((

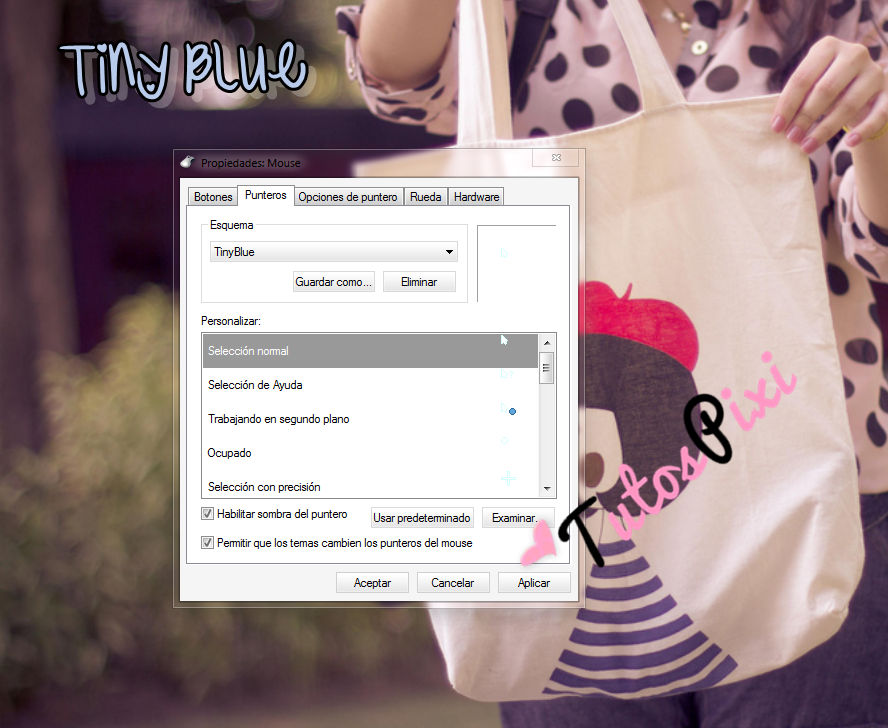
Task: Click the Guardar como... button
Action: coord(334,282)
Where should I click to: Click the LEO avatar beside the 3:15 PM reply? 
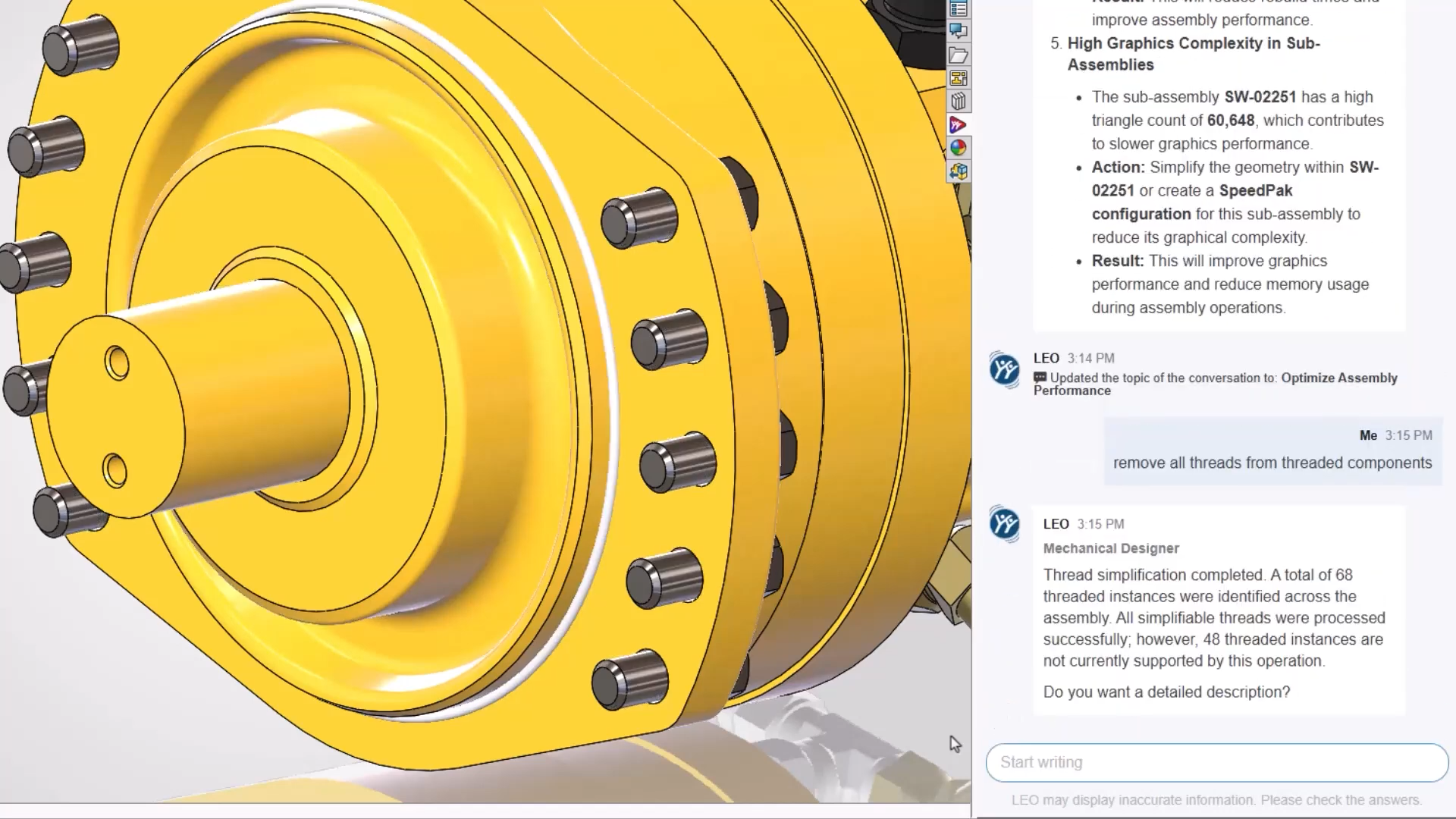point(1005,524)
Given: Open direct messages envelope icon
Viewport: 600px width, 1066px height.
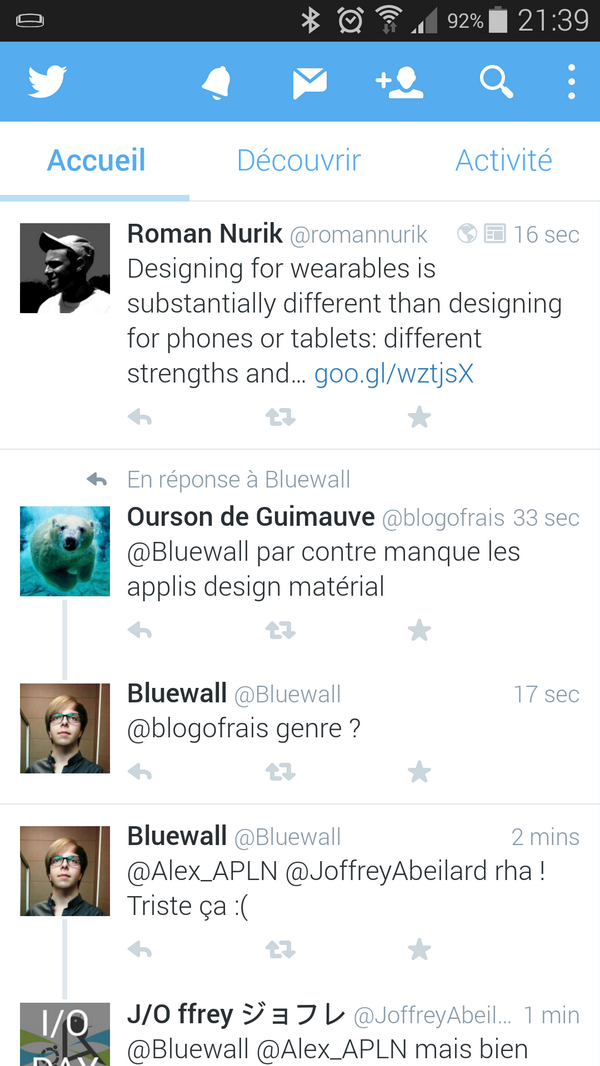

))

## TASK TO COMPLETE
Please turn every line of the material above into a numbered list, skipping any blank lines and leaving the pictures out.

## CORRECT RESPONSE
1. Task: Click the Guardar como... button
2. Action: coord(334,282)
3. Where should I click to: Click the LEO avatar beside the 3:15 PM reply? 
4. point(1005,524)
5. Given: Open direct messages envelope icon
6. Viewport: 600px width, 1066px height.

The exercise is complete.